Patricio Arquez
- Country (sports): Argentina
- Born: 12 April 1980 (age 45)
- Prize money: $55,233

Singles
- Career record: 0–1 (ATP Tour)
- Highest ranking: No. 222 (10 September 2001)

Grand Slam singles results
- French Open: Q1 (2001)
- Wimbledon: Q1 (2001)

Doubles
- Highest ranking: No. 300 (9 July 2001)

= Patricio Arquez =

Argentine tennis player

Patricio Arquez (born 12 April 1980) is an Argentine former professional tennis player.

==Tennis career==
Arquez competed mainly in ATP Challenger and ITF Futures events, reaching a career best singles ranking of 222 in the world.
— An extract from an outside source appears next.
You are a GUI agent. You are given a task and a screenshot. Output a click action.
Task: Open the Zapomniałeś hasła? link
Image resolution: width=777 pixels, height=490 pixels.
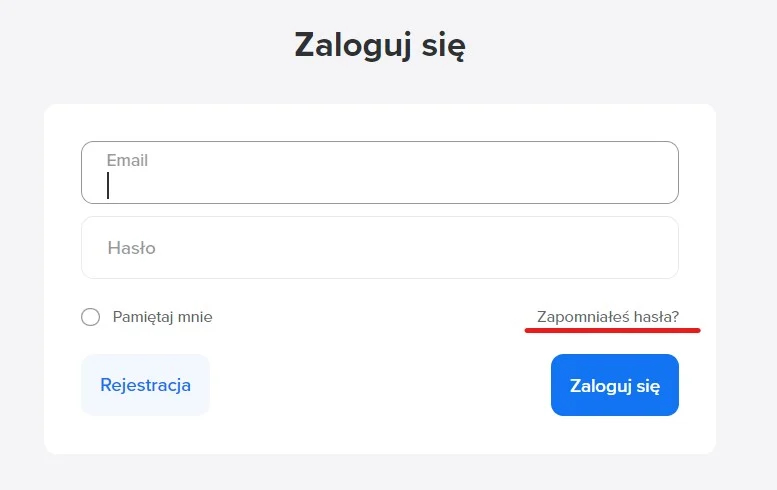click(608, 317)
He was runner-up at the Quito Challenger in 2000 and made an ATP Tour main draw appearance in 2001, when he lost in the first round of a tournament in Vina del Mar, as a qualifier.

==ITF Futures titles==
===Singles: (2)===

| No. | Date | Tournament | Surface | Opponent | Score |
|---|---|---|---|---|---|
| 1. | Sep 2000 | Bolivia F1, La Paz | Clay | CHI Miguel Miranda | 6–3, 7–6^{(4)} |
| 2. | Sep 2000 | Bolivia F2, Cochabamba | Clay | CHI Felipe Parada | 6–4, 6–4 |

===Doubles: (3)===

| No. | Date | Tournament | Surface | Partner | Opponents | Score |
|---|---|---|---|---|---|---|
| 1. | Aug 2000 | Peru F1, Lima | Clay | ARG Ignacio González King | ARG Carlos Berlocq ARG Federico Cardinali | 7–5, 6–1 |
| 2. | Oct 2000 | Paraguay F2, Asunción | Clay | ARG Ignacio González King | ARG Daniel Caracciolo ITA Nahuel Fracassi | 6–3, 6–1 |
| 3. | Apr 2003 | Chile F1, Santiago | Clay | ARG Sebastián Decoud | ARG Francisco Cabello CHI Adrián García | 6–2, 7–6^{(6)} |

==Personal life==
Arquez is married to an American fashion designer and the couple have two children.